Shifting to high-performance teams without stalling out

Posted by Tiffany McDowell on September 11, 2019.

If working primarily in teams is the future of work—and we think it is, given today’s rapidly changing, unpredictable, complex challenges—then organizations need to be set up to enable and support teaming. It’s more than bringing together a smart group of people to work on an identified challenge, it’s about unlocking the power of the group. How you define the mission, who you assign to the team, the resources you give them, the collaboration tools you provide, and the organizational support you offer—all of those things are essential to building the mindset and muscle to boost productivity through teams.

Two-thirds (65 percent) of our Global Human Capital Trends survey respondents say shifting to team-centric and network-based organizational models is important or very important, but only 7 percent of respondents felt very ready to execute this shift, and only 6 percent rated themselves very effective at managing cross-functional teams.

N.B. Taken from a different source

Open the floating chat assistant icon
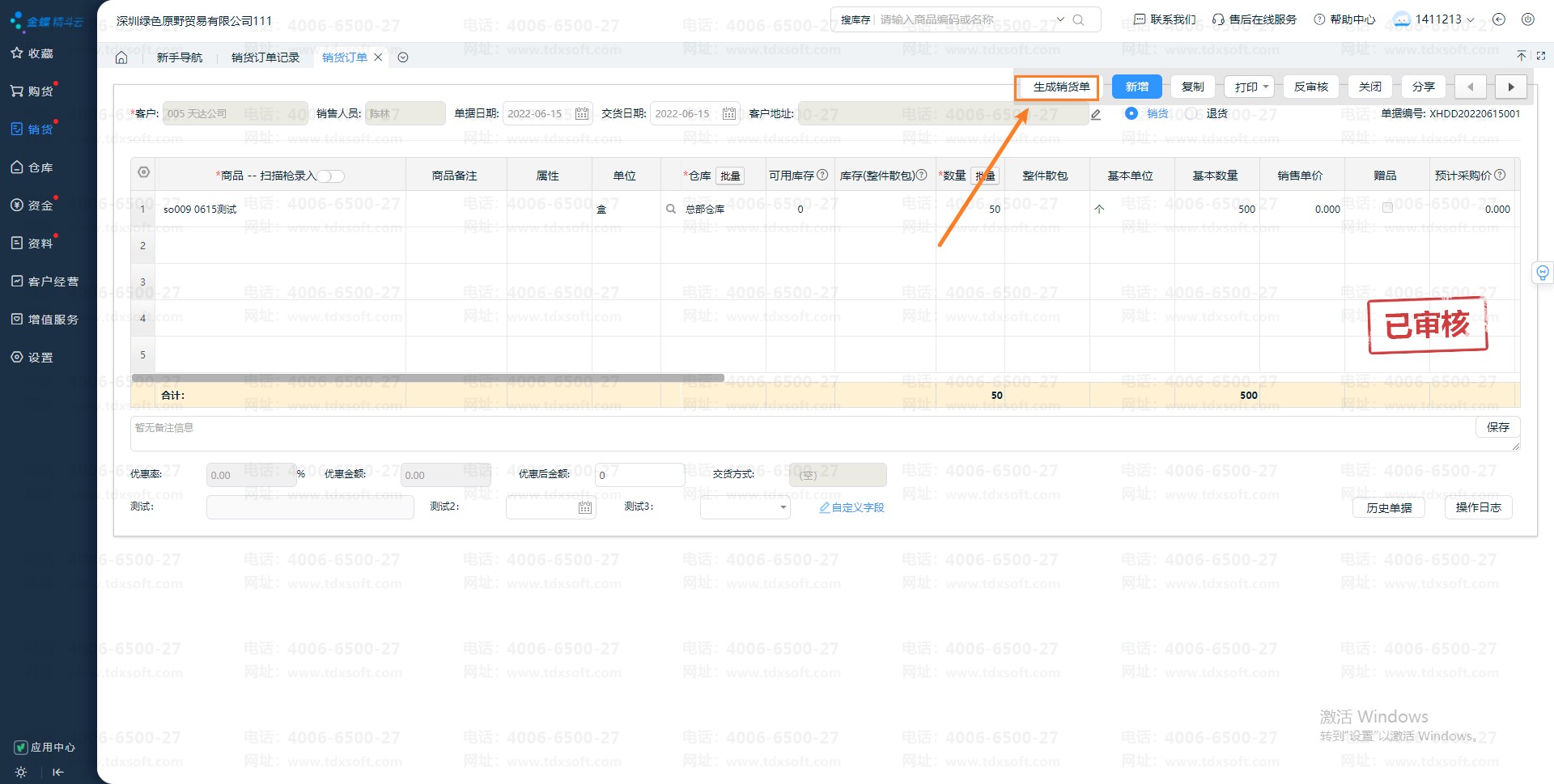The height and width of the screenshot is (784, 1554). (x=1543, y=273)
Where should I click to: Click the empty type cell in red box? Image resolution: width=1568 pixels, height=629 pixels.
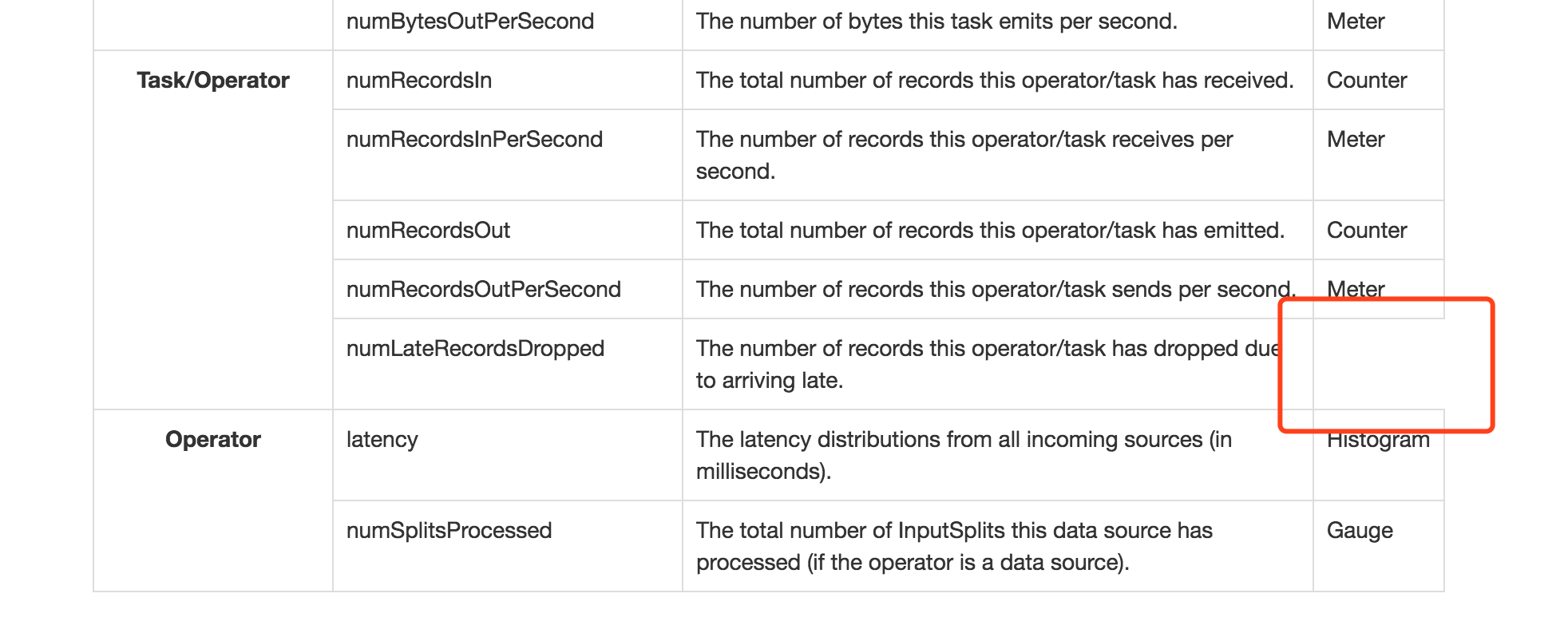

One of the issues we often see is that organizations approach teaming too narrowly. Effective teaming requires an intentional, holistic approach that considers:

  1. The purpose of the team. The problem you’re trying to solve or the opportunity you want to pursue not only unites the team around a shared goal, but it also makes a difference in how you structure the team. Will it be a flex team or project management team that disbands once its goal is met, or a mission-focused team that moves as a whole from project to project? Each of these models has different implications for the following considerations.
  2. Who in the organization is the right fit for the team. How work gets done in an organization is not so much a product of the formal org chart structure as what goes on between the boxes, in the informal networks that spring up. Analyzing these networks to understand who the influencers are in a topic area and which groups work together, lets you select the right people based on the purpose of the team. This analysis can happen in a couple of ways: using the organization’s digital exhaust (from emails, meeting invites, workplace collaboration or social media tools, and the like) or through short employee surveys. Data from these methods help in identifying influencers, where and how decisions are made, and where collaboration and connectivity happen. Once you understand these factors, you can build teams in a way that supports information flow and collaboration, and positions employees where they can deliver the most impact.
  3. What collaboration tools can best support the team. Collaboration technology can be a tremendous boon to productive teaming, but it isn’t “the answer” on its own. Collaboration tools are most effective when combined with the knowledge of the informal organizational networks and how people collaborate today and how they wish they could collaborate in order to get work done more efficiently. This enables organizations to be more strategic and intentional about how and where they implement technology to increase their use and usefulness. Of course, the purpose of the team and outcomes desired also affect what type of collaboration is needed, which then helps determine what type of technology to deploy and where.
  4. The organizational “universe” around the team. For teams to function well and flourish, there needs to be a strong and deliberate support system in place, and this has been a stumbling block. For example, our 2019 Trends research found that most performance rewards (55 percent) are still based on individual performance, almost double the percentage of those based on team metrics (28 percent). Beyond performance management and rewards, other organizational levers originally set up to support hierarchical org models also need to be adjusted for teams—how budgets are allocated, what roles exist, how people are trained, how you accommodate internal talent mobility and career pathing. All of these levers need to be reviewed and adjusted from a teaming point of view.

Owning the shift: HR’s opportunity

One of the biggest challenges with shifting to teams is that no one in the organization is waking up thinking about it and spending their days making it happen. We might have different parts of the organization owning parts of it, HRIS owning collaboration tools, for example, or a PMO overseeing project teams. But to really make the effort take hold…to understand the organizational networks that exist and leverage them to enhance team performance and productivity…and to build or adjust the organizational support systems accordingly…someone has to be responsible for that.

This is a real opportunity for HR to impact the future of the enterprise, the workforce, and how work gets done, which are all critical elements in the future of HR itself.

Tiffany McDowell is an Organization Transformation principal in Deloitte Consulting LLP’s Human Capital practice and leads Deloitte’s Organization Strategies Market Offering, where she focuses on helping companies improve performance by building organization structures to execute new capabilities through their workforce.